Quoted passage start

FIG. 1 is a perspective view illustrating a conventional FFL having serial meandering discharge channels;

FIG. 2 is a perspective view illustrating a rear substrate of a conventional FFL having parallel meandering discharge channels;

FIG. 3 is a plane view illustrating cross walls disposed on the rear substrate of FIG. 2 for forming a meandering shape;

FIG. 4 is a side view illustrating an FFL having an ultra slim thickness in accordance with the present invention;

FIG. 5 is a plane view illustrating a rear substrate having a meandering structure in accordance with a first embodiment of the present invention;

FIG. 6 is a plane view illustrating a rear substrate having a meandering structure in accordance with a second embodiment of the present invention;

FIG. 7 is a plane view illustrating a rear substrate having a meandering structure in accordance with a third embodiment of the present invention;

FIG. 8 is a plane view illustrating a rear substrate having protruding units at ends of second cross walls forming a meandering structure in accordance with a fourth embodiment of the present invention;

FIG. 9 a is a view illustrating one example of the protruding units formed at the ends of the second cross walls of FIG. 8;

FIG. 9 b is a view illustrating another example of the protruding units formed at the ends of the second cross walls of FIG. 8;

FIGS. 10 to 12 are plane views illustrating auxiliary electrodes in accordance with the first embodiment of the present invention;

FIGS. 13 to 15 are plane views illustrating auxiliary electrodes in accordance with the second embodiment of the present invention;

FIGS. 16 to 18 are plane views illustrating auxiliary electrodes in accordance with the third embodiment of the present invention;

FIG. 19 is a plane view illustrating auxiliary electrodes formed on meandering discharge channels having hammer-shaped second cross walls in accordance with the fourth embodiment of the present invention; and

FIGS. 20 to 22 are plane views illustrating an exhaust channel structure of a rear substrate that can be applied to the preferred embodiments of the present invention.

Quoted passage end
Provided data start

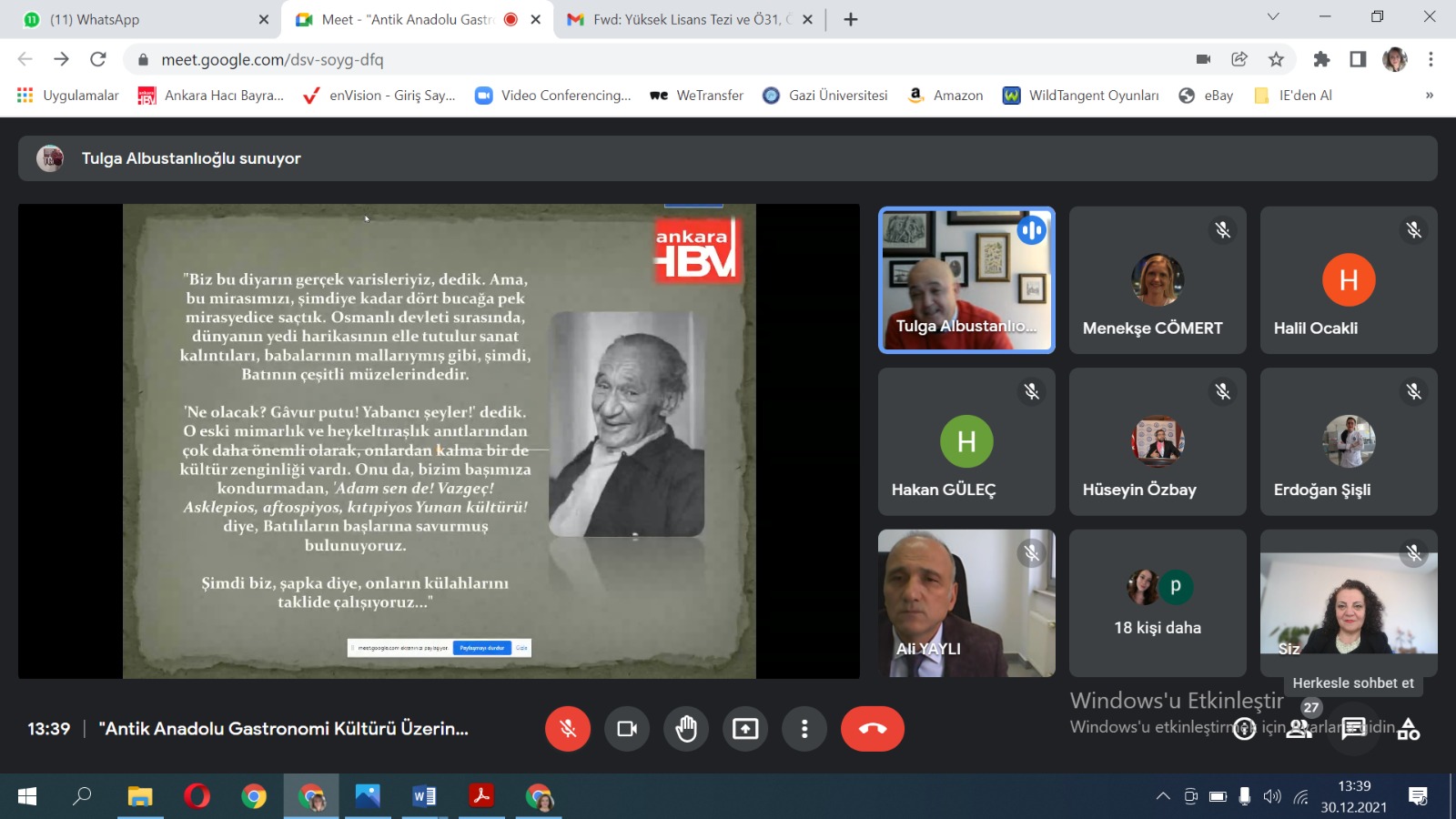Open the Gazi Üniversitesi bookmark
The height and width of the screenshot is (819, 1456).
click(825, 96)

Provided data end
Provided data start

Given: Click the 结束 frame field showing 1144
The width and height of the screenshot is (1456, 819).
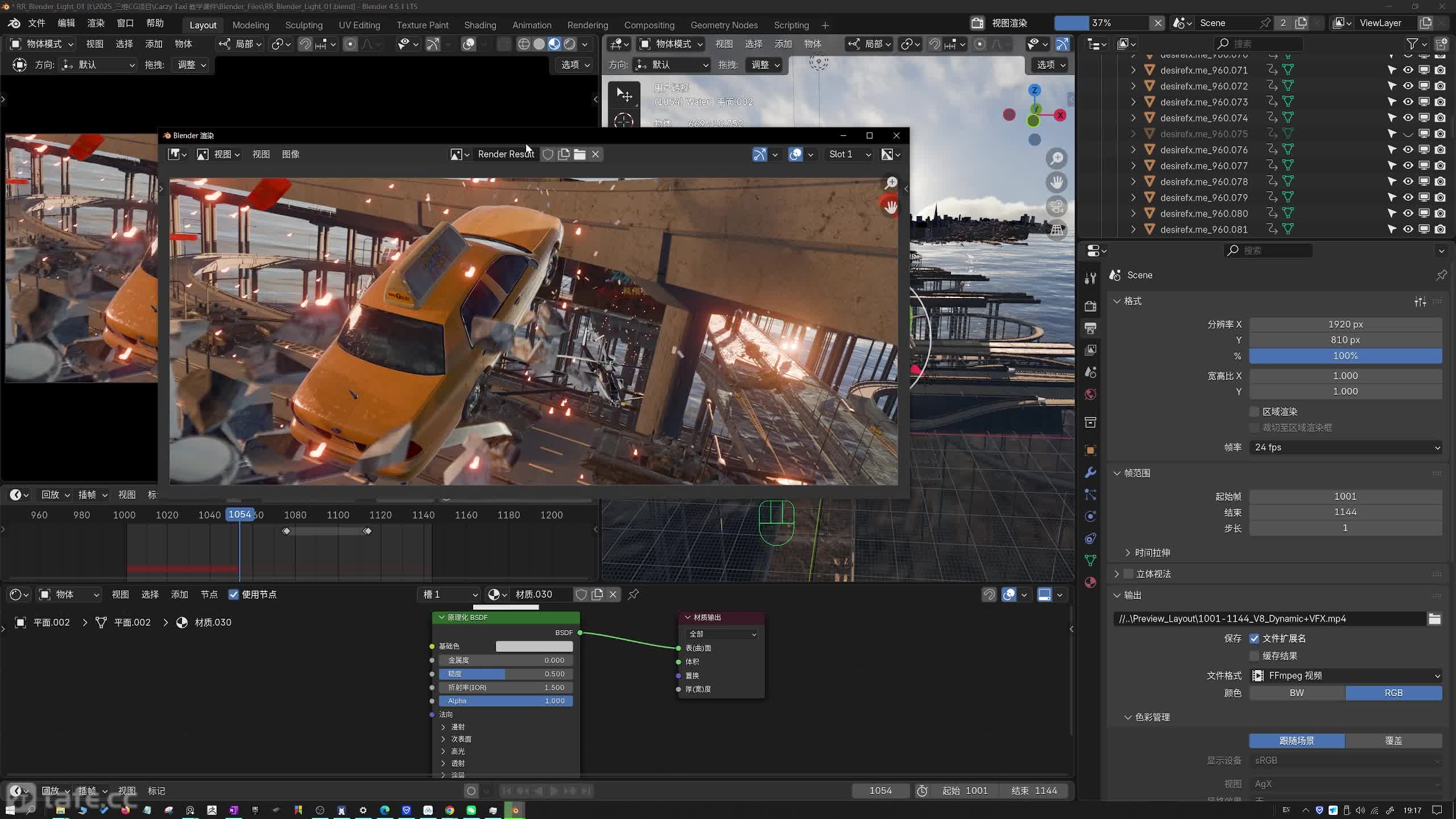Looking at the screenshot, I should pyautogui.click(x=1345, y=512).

Provided data end

Repeat the FFL figure descriptions word for word, from "FIGS. 13 to" to "the present invention.".

FIGS. 13 to 15 are plane views illustrating auxiliary electrodes in accordance with the second embodiment of the present invention;

FIGS. 16 to 18 are plane views illustrating auxiliary electrodes in accordance with the third embodiment of the present invention;

FIG. 19 is a plane view illustrating auxiliary electrodes formed on meandering discharge channels having hammer-shaped second cross walls in accordance with the fourth embodiment of the present invention; and

FIGS. 20 to 22 are plane views illustrating an exhaust channel structure of a rear substrate that can be applied to the preferred embodiments of the present invention.